WHAT DO I DO?! Do I warn her? Do I sit tight? And if they offer me the job, do I take it? It would be a huge step up for my career, but I don’t want to burn a bridge with my mentor.
They put you in a tough position by sharing their thoughts with you before they’ve made any decisions. And if they end up keeping her after all, you’ll now know things you probably shouldn’t really know about your boss (the performance problems and how close she came to losing her job). Plus, they’ve risked you getting your hopes up about getting promoted, which really isn’t a smart thing for them to do in case it falls through … unless they’re actually already planning on all of this and only presented it as a “maybe” to you to test the waters and gauge your interest.
In any case … It doesn’t sound like you have permission to share what you were told with your mentor. It sounds like you were told in confidence and you’re expected to keep it private. That doesn’t mean that you’re bound by that, of course; you could still decide to tell her. But you’d need to be aware that you’d be breaking a confidence and possibly harming your own prospects with your employer, because if they find out you shared this with her, they’re likely to question your ability to be discreet with information in the future (which is usually a huge strike against someone when they’re being considered for a management role, now or in the future). And you might think that it’s unlikely that it will get back to them, but if your manager feels compelled to talk to them about what she learns from you, you probably won’t be able to contain it.
So whether or not to tell comes down in part to whether you value your relationship with your mentor over your own career prospects with this company, and in part to how seriously you take confidences that are shared with you in the expectation that you’ll keep them to yourself.

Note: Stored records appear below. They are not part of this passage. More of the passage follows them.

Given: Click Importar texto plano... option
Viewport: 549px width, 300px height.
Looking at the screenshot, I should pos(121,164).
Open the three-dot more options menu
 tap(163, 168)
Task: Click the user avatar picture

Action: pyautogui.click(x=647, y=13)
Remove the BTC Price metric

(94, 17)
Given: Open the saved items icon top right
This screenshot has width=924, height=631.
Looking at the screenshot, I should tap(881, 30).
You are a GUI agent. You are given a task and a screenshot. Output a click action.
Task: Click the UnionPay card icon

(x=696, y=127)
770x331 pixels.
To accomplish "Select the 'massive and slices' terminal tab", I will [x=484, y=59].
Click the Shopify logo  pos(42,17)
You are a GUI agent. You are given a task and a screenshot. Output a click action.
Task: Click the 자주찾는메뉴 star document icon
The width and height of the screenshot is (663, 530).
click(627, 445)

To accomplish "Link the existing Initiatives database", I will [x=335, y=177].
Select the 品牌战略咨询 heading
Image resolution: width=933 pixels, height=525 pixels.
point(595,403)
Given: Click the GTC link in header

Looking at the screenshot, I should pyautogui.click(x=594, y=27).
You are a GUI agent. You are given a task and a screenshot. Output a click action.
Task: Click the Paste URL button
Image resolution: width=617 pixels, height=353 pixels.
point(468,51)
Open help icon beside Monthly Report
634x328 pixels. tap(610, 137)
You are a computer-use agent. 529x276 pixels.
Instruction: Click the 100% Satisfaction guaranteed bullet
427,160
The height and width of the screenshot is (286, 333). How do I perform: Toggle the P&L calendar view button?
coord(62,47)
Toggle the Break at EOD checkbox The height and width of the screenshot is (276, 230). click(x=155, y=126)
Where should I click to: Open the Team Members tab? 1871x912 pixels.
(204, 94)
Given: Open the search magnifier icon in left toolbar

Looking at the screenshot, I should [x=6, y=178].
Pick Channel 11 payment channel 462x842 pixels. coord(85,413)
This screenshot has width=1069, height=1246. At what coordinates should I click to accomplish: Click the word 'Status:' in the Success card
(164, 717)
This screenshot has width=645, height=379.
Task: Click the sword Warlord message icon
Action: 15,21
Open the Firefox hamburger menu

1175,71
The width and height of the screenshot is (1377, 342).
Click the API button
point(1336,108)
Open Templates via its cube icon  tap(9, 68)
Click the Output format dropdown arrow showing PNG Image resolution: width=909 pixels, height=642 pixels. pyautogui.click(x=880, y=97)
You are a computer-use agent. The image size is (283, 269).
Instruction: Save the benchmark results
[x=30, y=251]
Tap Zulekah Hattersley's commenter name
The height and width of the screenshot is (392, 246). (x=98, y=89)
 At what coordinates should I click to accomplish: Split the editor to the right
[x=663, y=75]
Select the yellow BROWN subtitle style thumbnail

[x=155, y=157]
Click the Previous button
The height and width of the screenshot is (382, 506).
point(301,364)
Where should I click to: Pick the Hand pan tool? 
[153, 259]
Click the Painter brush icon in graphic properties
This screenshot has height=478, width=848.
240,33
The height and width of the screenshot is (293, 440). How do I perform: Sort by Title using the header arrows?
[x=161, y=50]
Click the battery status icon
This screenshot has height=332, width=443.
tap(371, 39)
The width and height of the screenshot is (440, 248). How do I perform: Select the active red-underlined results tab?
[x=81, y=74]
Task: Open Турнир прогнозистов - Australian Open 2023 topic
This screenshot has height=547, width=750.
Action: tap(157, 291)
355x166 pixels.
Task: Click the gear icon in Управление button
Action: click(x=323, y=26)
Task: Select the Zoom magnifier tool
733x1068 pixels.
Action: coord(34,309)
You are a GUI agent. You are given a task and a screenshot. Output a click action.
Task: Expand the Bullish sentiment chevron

If it sounds like I’m pushing you toward the path of not sharing it … I am. That’s because part of having a job is handling sensitive information discreetly and not sharing things that it’s clear the people who sign your paychecks didn’t mean for you to share, even when it’s hard.
As for whether to take the job if it’s offered to you, would you accept it if you didn’t feel it was being taken “from” your mentor? If so, a good mentor wouldn’t want you to turn it down. She might feel weird about it, but she wouldn’t expect you to say no simply as an act of solidarity with her. And if she did, then she’s not much of a mentor.
(Also, keep in mind that you’re not taking the job from her; she’s being removed from the job because of performance concerns. You’re not lobbying to steal her job away; you’re a bystander.)
But that’s just an abstract argument. If despite this you’d feel like a traitor or won’t be able to sleep soundly at night if you accept the job, then it’s your prerogative to decide that it’s not for you. You’re allowed to turn down a promotion, although doing it can sometimes limit you in undesirable ways in your present company. But you’re still allowed to.
(However, keep in mind that turning the job down might not preserve your mentor’s job; it might mean that your company brings in someone else instead.)
This isn’t an easy situation. As you sort through it, keep in mind that the business conventions governing these situations are different than social/friendship conventions, but remember too that it’s fine to make the decision based on what you can live with.